Le dernier point qu'il nous reste à étudier est la manière
dont les éditeurs s'y prennent pour que les joueurs nouvellement recrutés
dépense effectivement de l'argent sonnant et trébuchant. Trois techniques sont
mises à l'œuvre à ce niveau. La première est celle de la promotion. Des
évènements et des rabais sur certains objets ont lieu régulièrement. Ces
derniers donnent l'impression au joueur de profiter d'une bonne affaire sur
laquelle il devra donc se ruer. Ce principe bien connu de tous est également
appelé « soldes » dans nos contrées. Petite différence tout de même,
ces évènements ne devront jamais être prévisibles afin que les joueurs
n'attendent pas toujours une promotion pour faire leurs achats. Deuxième
technique : la double monnaie. Tous les jeux sociaux sont basés sur le
fait qu'un certains nombres d'actions à réaliser sont possibles  et que
lorsque ce nombre d'actions est épuisé il est nécessaire d'attendre un certain
laps de temps pour pouvoir en profiter à nouveau. Ce qui pour conséquence une
courbe de progression et de déblocage des objets lente et parfois frustrante.

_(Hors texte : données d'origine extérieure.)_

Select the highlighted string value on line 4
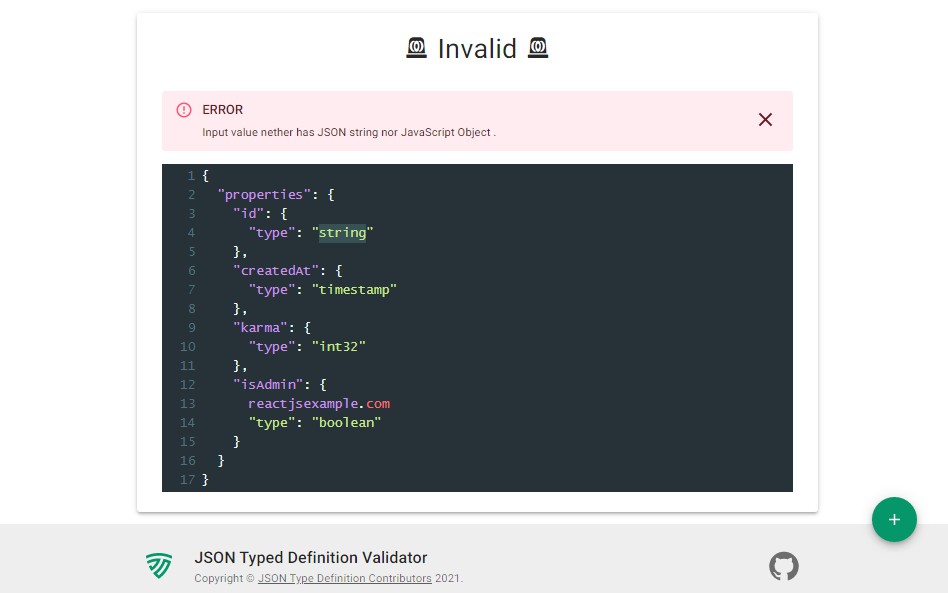pyautogui.click(x=342, y=232)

Le jeu donne la possibilité de l'accélérer en mettant à disposition des points
d'actions payants ainsi que le déblocage payant des objets. Les prix de ces
points d'actions et objets sont généralement disponibles dans deux monnaies
différentes, la plupart des objets ne pouvant être achetés qu'avec une seule
des deux monnaies. L'envie de progresser saisissant le joueur, il sera ainsi
enclin à dépenser de véritables devises pour progresser dans le jeu. Cela
pousse donc le joueur à dépenser de l'argent sur les deux fronts. La troisième
et dernière technique utilisée se rapproche de la promotion. Il s'agit des
objets exclusifs dont la disponibilité est limitée dans le temps. Le prix n'en
est généralement que plus élevé mais c'est l'exclusivité de l'objet qui va
pousser le consommateur à l'acquérir. La durée de ces ventes flash peut aller
de quelques heures à quelques jours.

L'achat de points d'action dans CityVille

En conclusion je dirais que nous avons devant nous un
business model qui convient à la fois aux éditeurs et aux consommateurs. Il
faut donc s'en réjouir. Du côté de l'éditeur, la rentabilité d'un tel jeu, s'il
connaît le succès, est tout bonnement hallucinante. De l'autre côté le
consommateur se voit proposer un jeu amusant et motivant, facile d'accès et
dont il est totalement libre de fixer le prix. Les mécaniques employés dans le
jeu même peuvent sembler trompeuses mais ne sont pas différentes de celles
utilisées par n'importe quelle commerçant. Accueillons donc avec enthousiasme
une nouvelle manière de jouer qui permet à de très nombreuses personnes d'enfin
pénétrer dans le monde merveilleux du jeu vidéo.